Let's make this absolutely clear because it seems that those of us who would like ALL women to have free access to abortions, have to say this:
I am not pro-abortion.
I am a pro-choice. Not only that I believe in choice right up to birth.
I believe in a woman's right to autonomy over her own body. For me, this is non-negotiable and is part and parcel of being a feminist and a woman. And that means being able to decide what can and cannot happen to your own body at any stage, including being 39 weeks pregnant. It is hard to imagine any conditions in which I, personally, would need or want a late-term abortion so I found the discovery that in fact I was pro-choice at any time, difficult to accept. But of course, I don't have to have a late-term abortion. Other women are not so lucky.
The argument against women having abortions up to term is based on women-hating rhetoric and no fact whatsoever. Yes a woman in 1983 did have an abortion at 38 weeks because she wanted to buy a new pair of shoes instead*. Women really are that flaky. So obviously we need to penalise womankind because of it. Instead of trusting women to know what is best for them, we are treated as fickle children. We are not allowed to decide what can be done with our body, just in case a woman really does decide to buy a pair of shoes over having a baby.

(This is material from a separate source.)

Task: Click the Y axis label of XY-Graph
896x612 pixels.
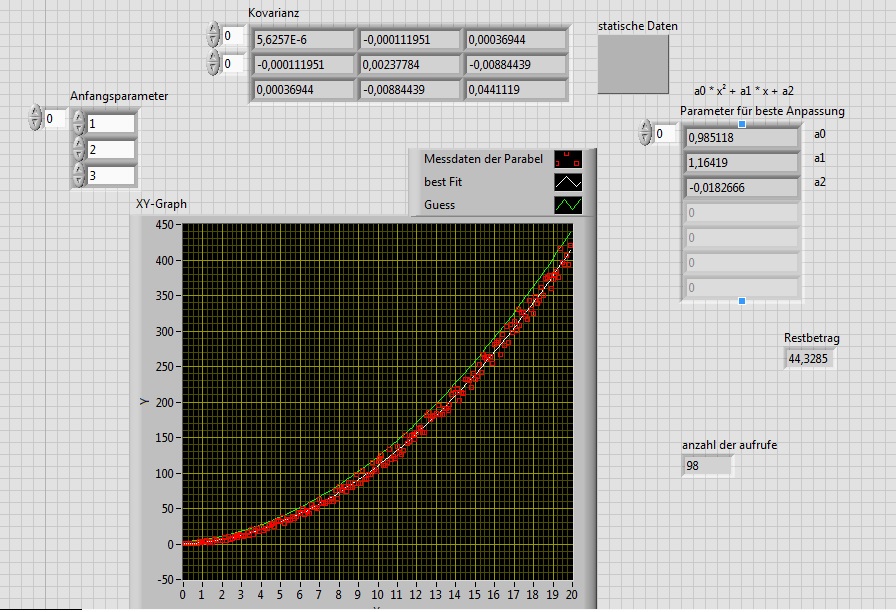Action: pos(145,400)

Trusting people involves accepting that some will make a decision that you may not deem correct. There seems to be this view that as soon as abortion is allowed to term women will suddenly decide, for no good reason to abort foetuses at 30 weeks +. There is no evidence that would be the case, but hell, we are women. Who knows what we will do? But realistically, given a completely free choice, i.e. without external influence and pressures or problems with health of mother or foetus, how many women would actively choose to have an late-term abortion? If your answer is greater than 1 in a million then take a serious look towards your internalised misogyny. You also need to revise your understanding of pregnancy, late-term abortion and birth.

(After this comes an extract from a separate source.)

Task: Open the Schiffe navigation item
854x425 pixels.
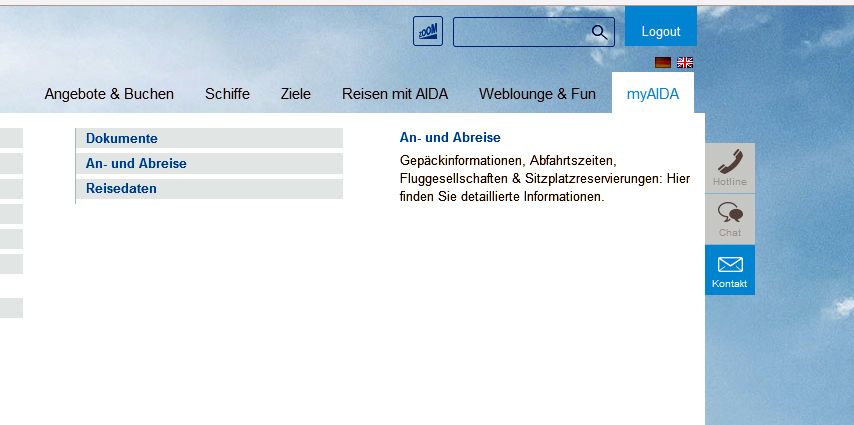Action: [x=227, y=94]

And that should be enough of a reason shouldn't it? Except it's not, of course. Because we don't live in an equal society, free from the patriarchy, where our choices are free. In fact if we did, abortion rates would probably be considerably less than they are. And, of course, we don't have free access to abortion up to term (at least not in the UK). So here are my other reasons I am pro-choice.
Because society unfairly penalises women for having children in terms of monetary income, career options, status etc.
Because women are raped.
Because women are subjected and trapped by domestic violence and abuse, often beginning during pregnancy.
Because of monetary and logistical constraints.
Because the woman's life may be at risk.
Because contraception fails.
Because men and women have sex without contraception.
Because of society's preoccupation with PIV (penis in vagina) sex rather than other non-penetrative forms of sex.
Because the foetus may not be able to survive or may have severe disabilities if born.
Because circumstances for mother and foetus can change throughout the pregnancy.
Because men are always trying to get rights over women's bodies:
Paul Ryan - allowing rapists to stop their victims from aborting
Paul Ryan (again) - trying to make it possible for rapists to sue women who abort
Abortion gives women choices. These choices, in some situations are desperately needed. Access to abortion is a key necessity in our fight for equality and to free us from oppression. It saves women's lives. It gives them some control. It is essential.
* I made that up - just in case you were in any doubt.